(Extracted information begins)

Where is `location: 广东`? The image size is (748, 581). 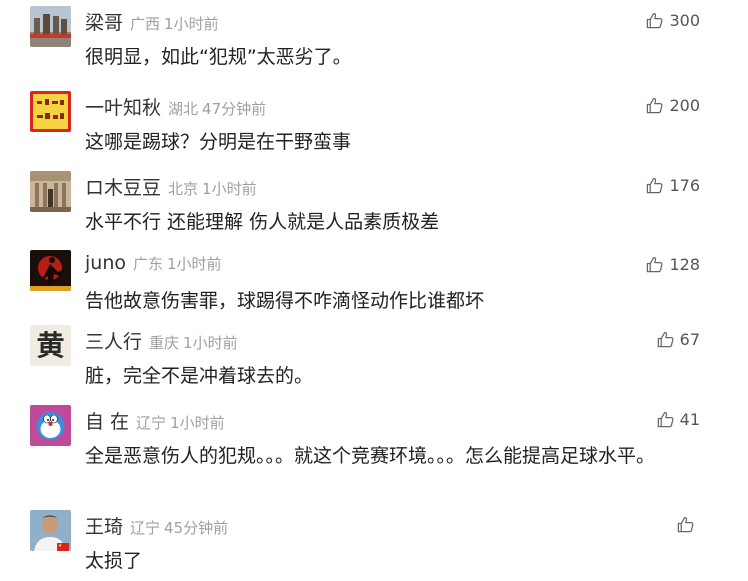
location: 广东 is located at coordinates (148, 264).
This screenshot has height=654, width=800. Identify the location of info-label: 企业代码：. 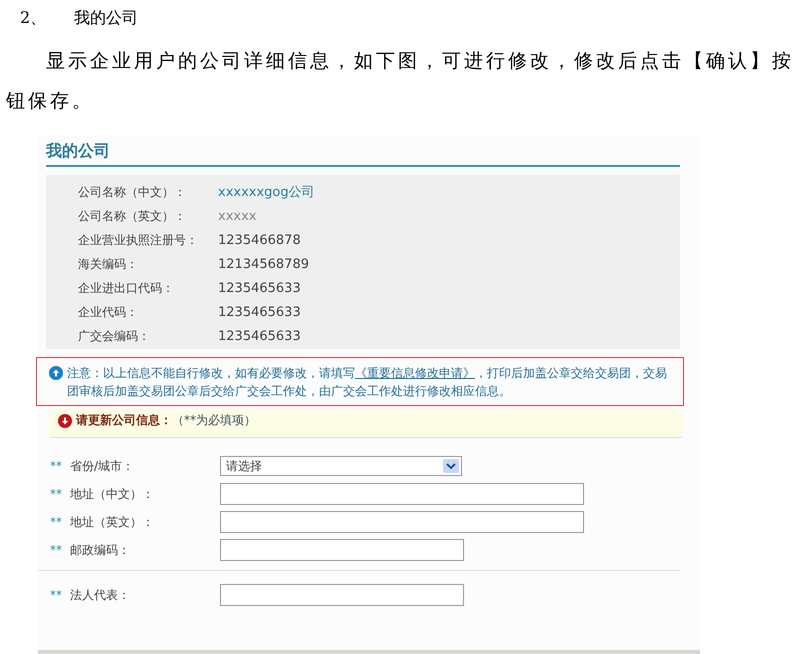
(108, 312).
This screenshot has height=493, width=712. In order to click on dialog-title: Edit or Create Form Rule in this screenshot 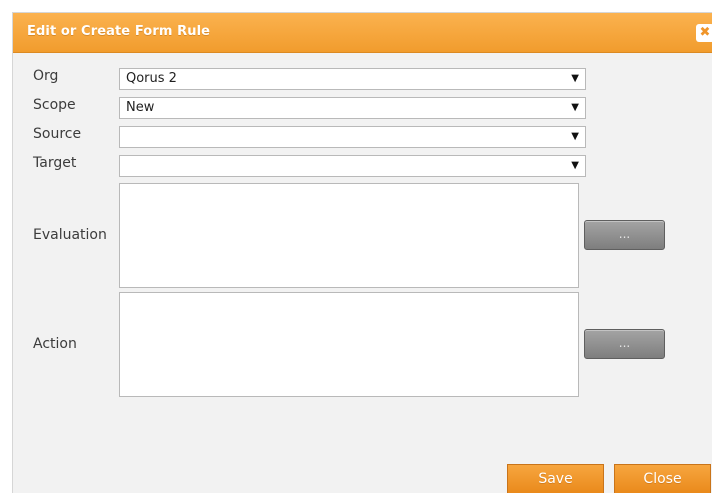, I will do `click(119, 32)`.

(Extracted information ends)
(Extracted information begins)

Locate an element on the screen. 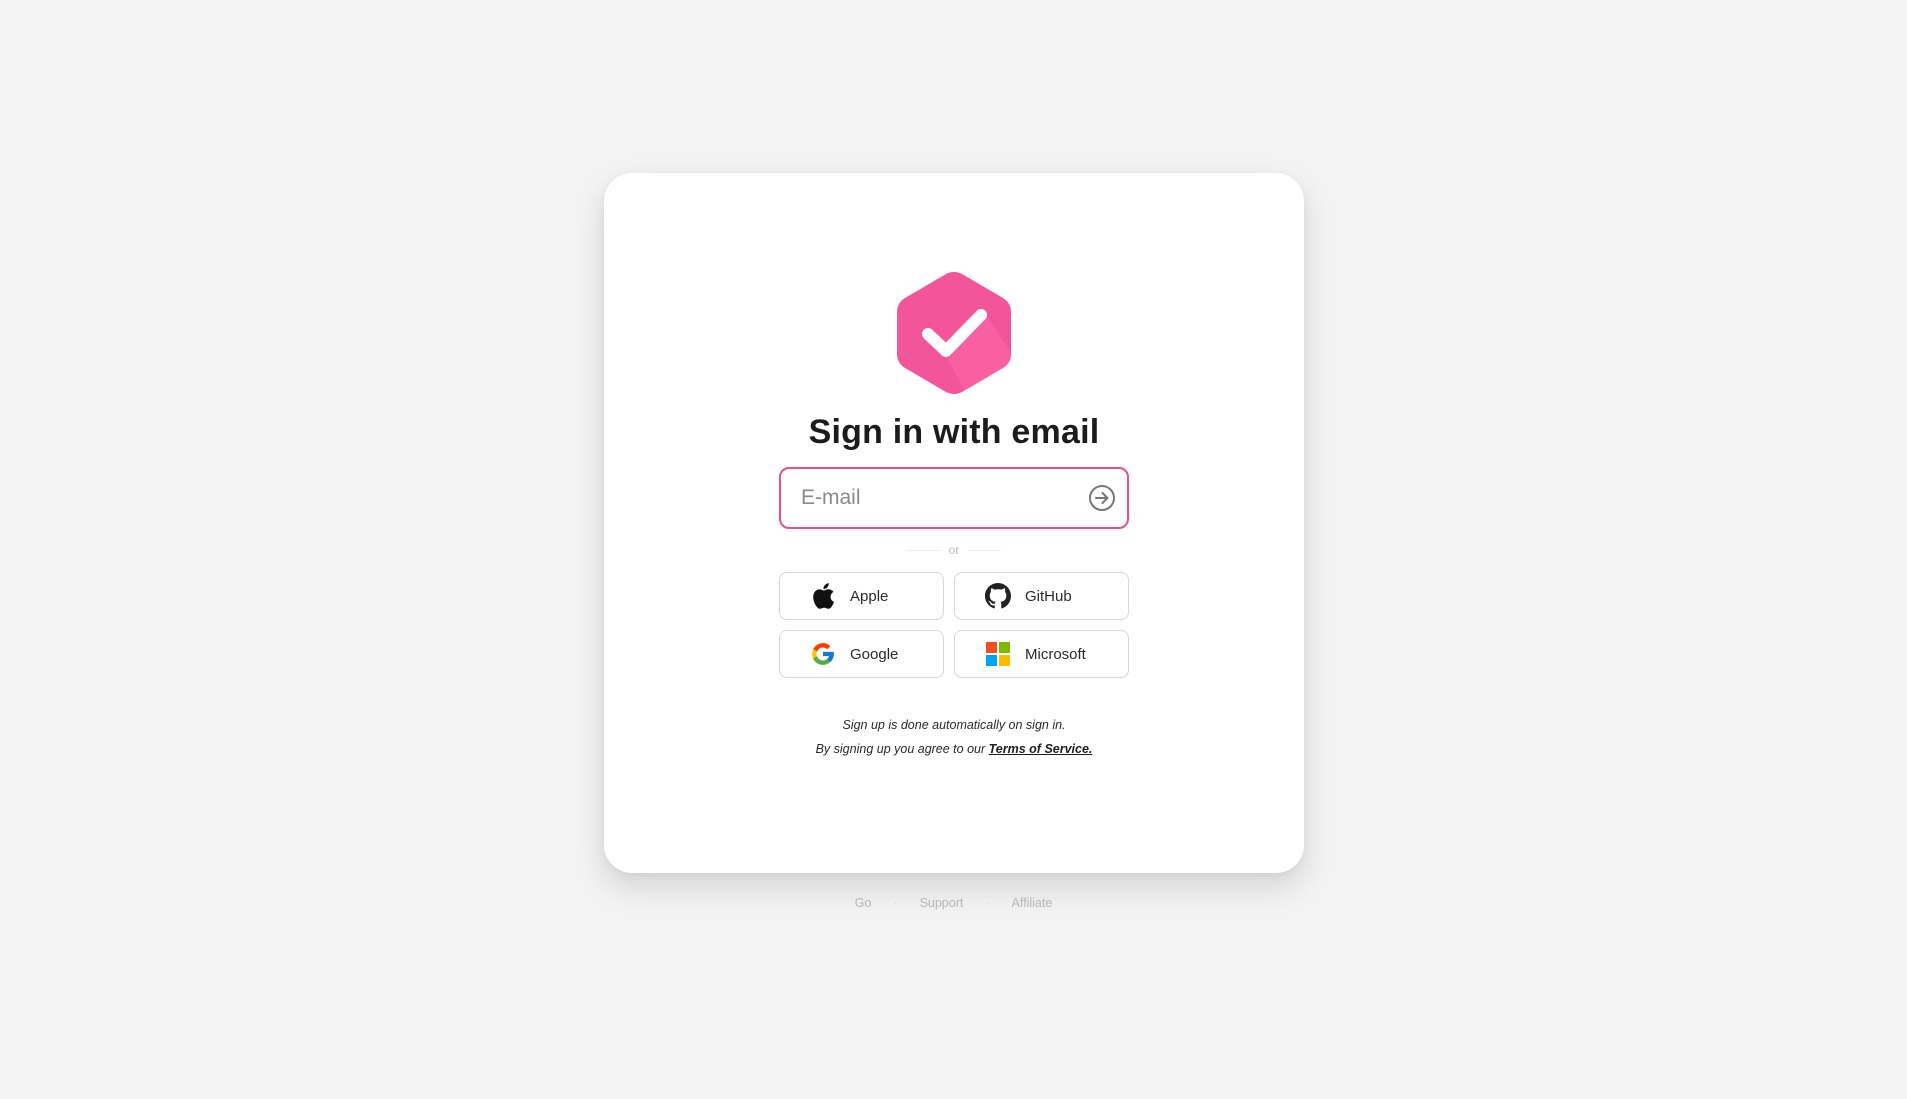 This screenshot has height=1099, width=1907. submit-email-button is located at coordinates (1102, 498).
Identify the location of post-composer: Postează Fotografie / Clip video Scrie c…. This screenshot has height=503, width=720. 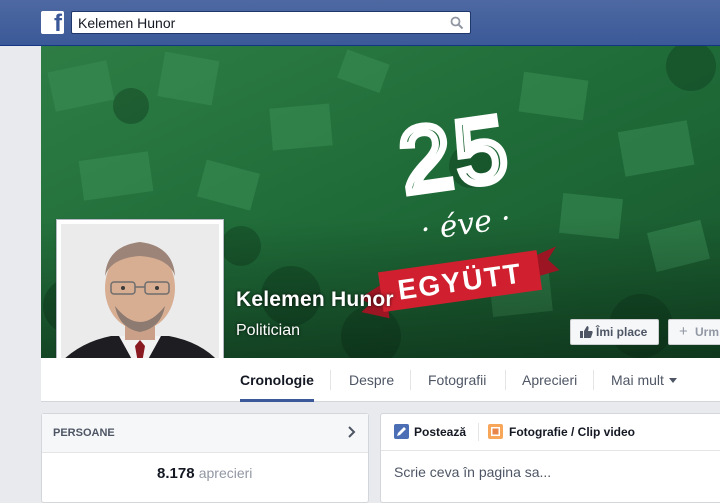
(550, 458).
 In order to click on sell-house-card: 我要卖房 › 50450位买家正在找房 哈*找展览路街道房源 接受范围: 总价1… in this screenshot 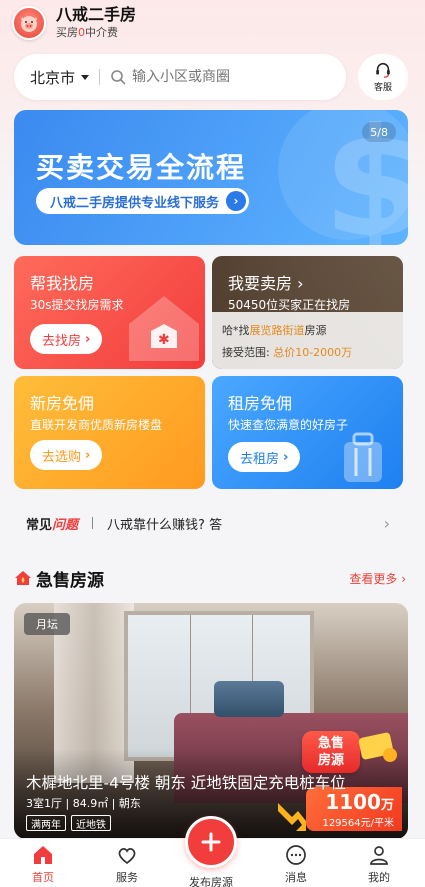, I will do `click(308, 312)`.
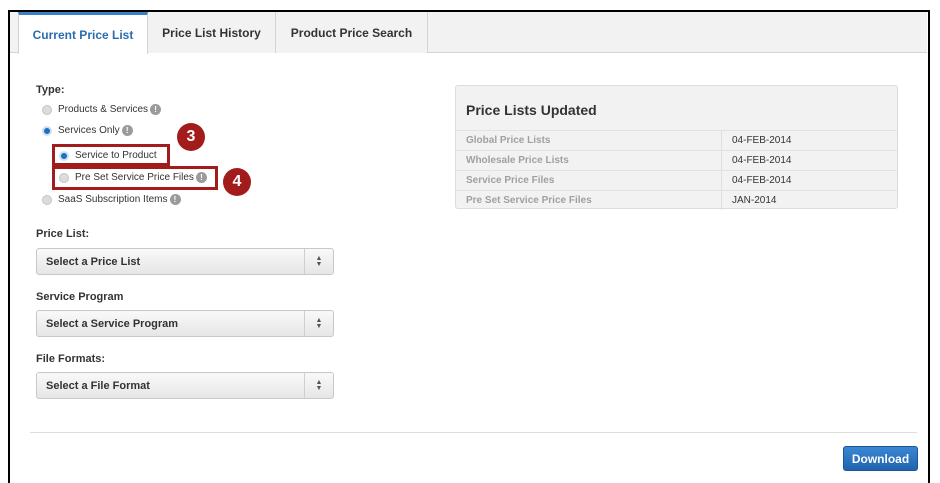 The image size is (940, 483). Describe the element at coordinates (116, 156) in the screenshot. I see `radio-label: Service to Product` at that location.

(Extracted information ends)

### [What is needed]
Turn the rows from the line containing "Identify the location of post-composer: Postează" up to and including the line containing "(550, 458)." into a numbered list, leaving out blank lines. Omit the pictures from your answer.

### [Completed exercise]
1. Identify the location of post-composer: Postează Fotografie / Clip video Scrie c…. This screenshot has height=503, width=720. 
2. (550, 458).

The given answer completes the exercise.